Task objective:
Your answer should hold exactly the lines beginning with the one that contains "Instruction: Open 承認ルールテンプレート link" and ending with the last line of the material, both included. Leave every picture out.

Exercise material:
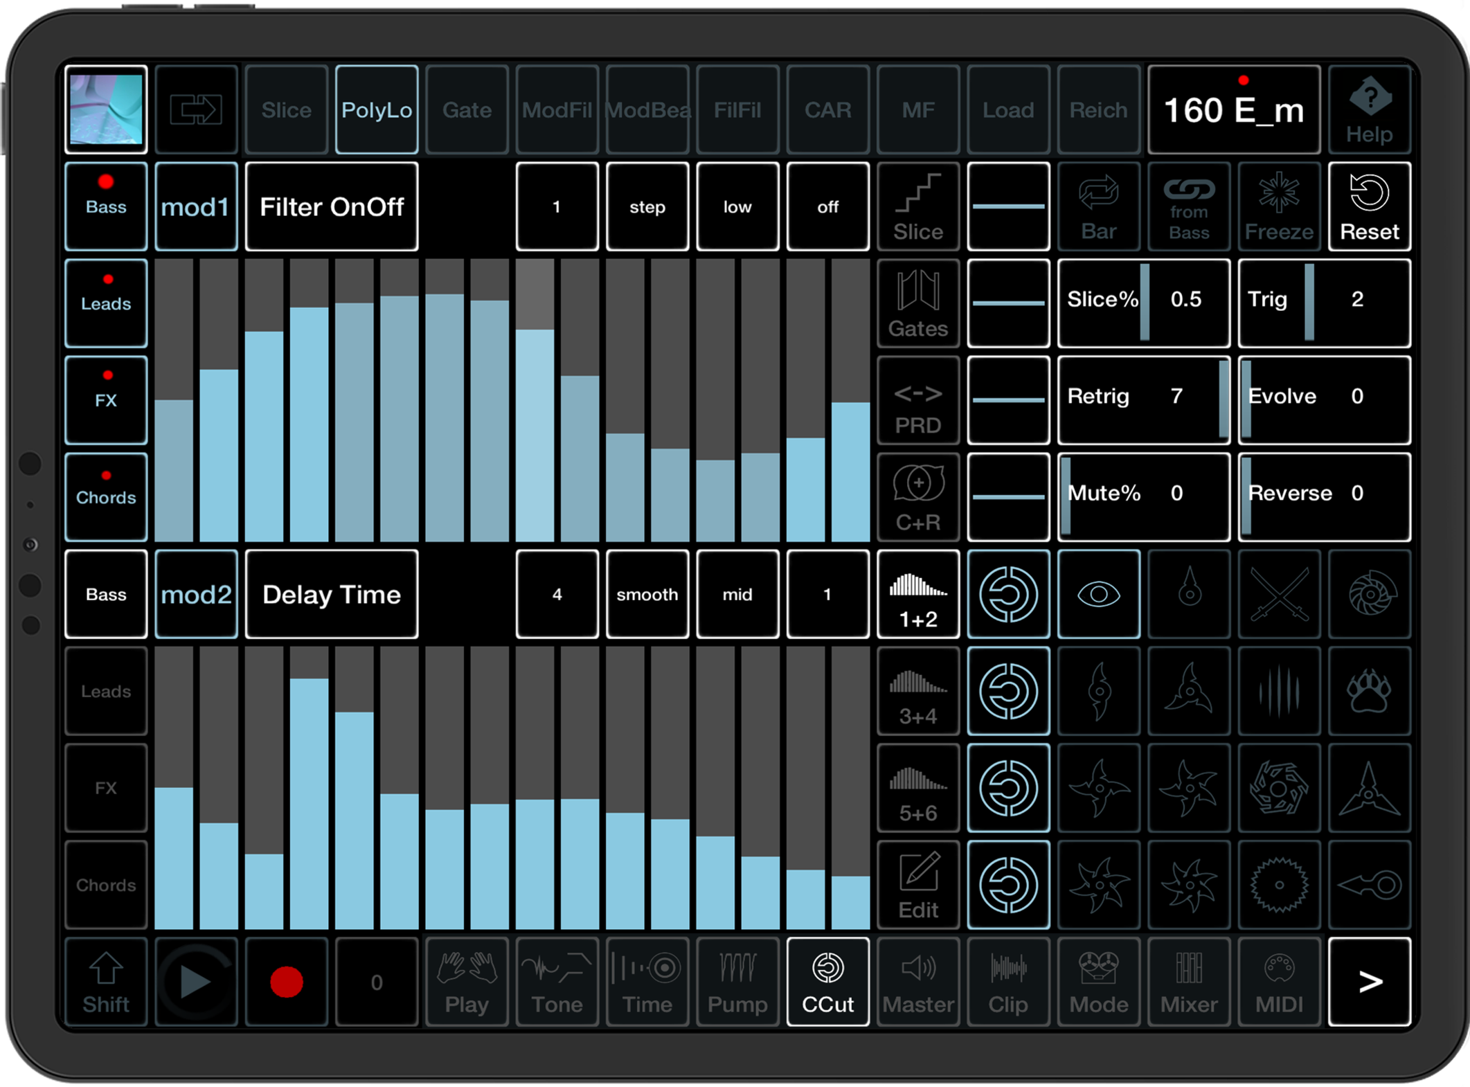This screenshot has height=1087, width=1470.
Task: Toggle the Leads track on
Action: tap(105, 303)
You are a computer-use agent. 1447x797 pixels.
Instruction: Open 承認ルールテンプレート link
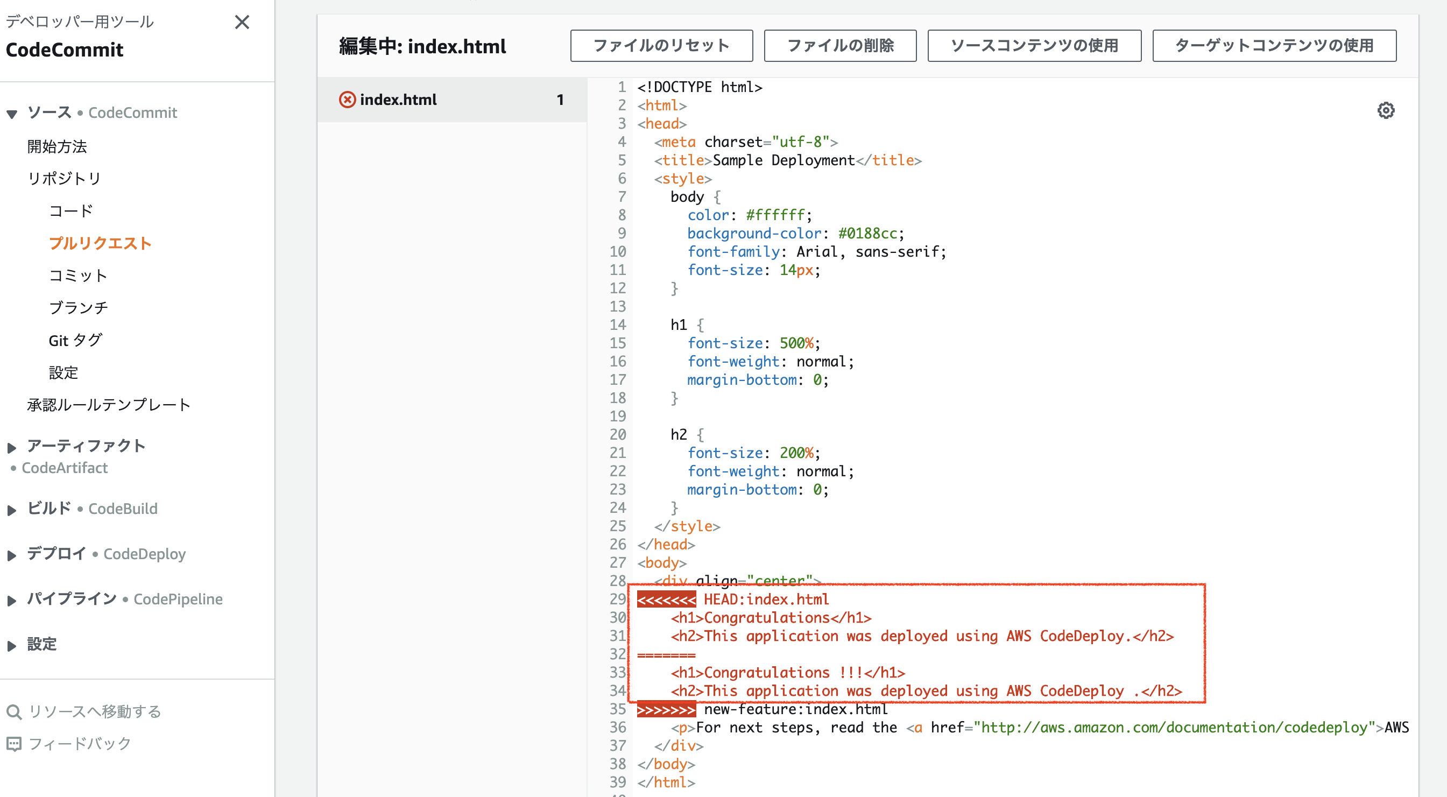pos(109,405)
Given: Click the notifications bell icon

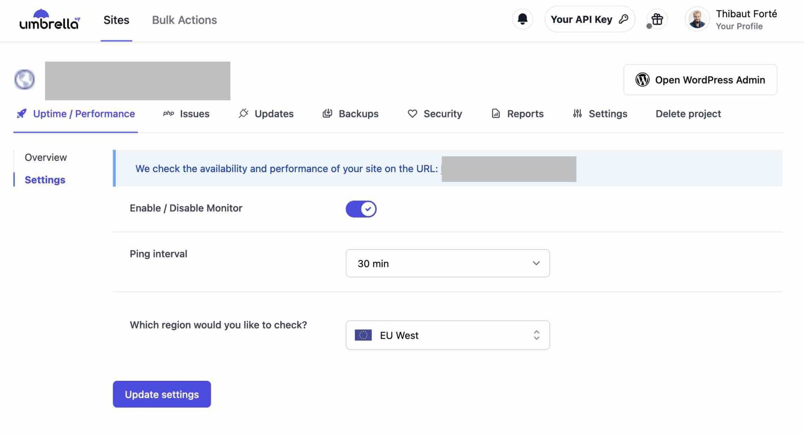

Result for this task:
Instruction: Open 承認ルールテンプレート link
pos(109,405)
Given: Click the notifications bell icon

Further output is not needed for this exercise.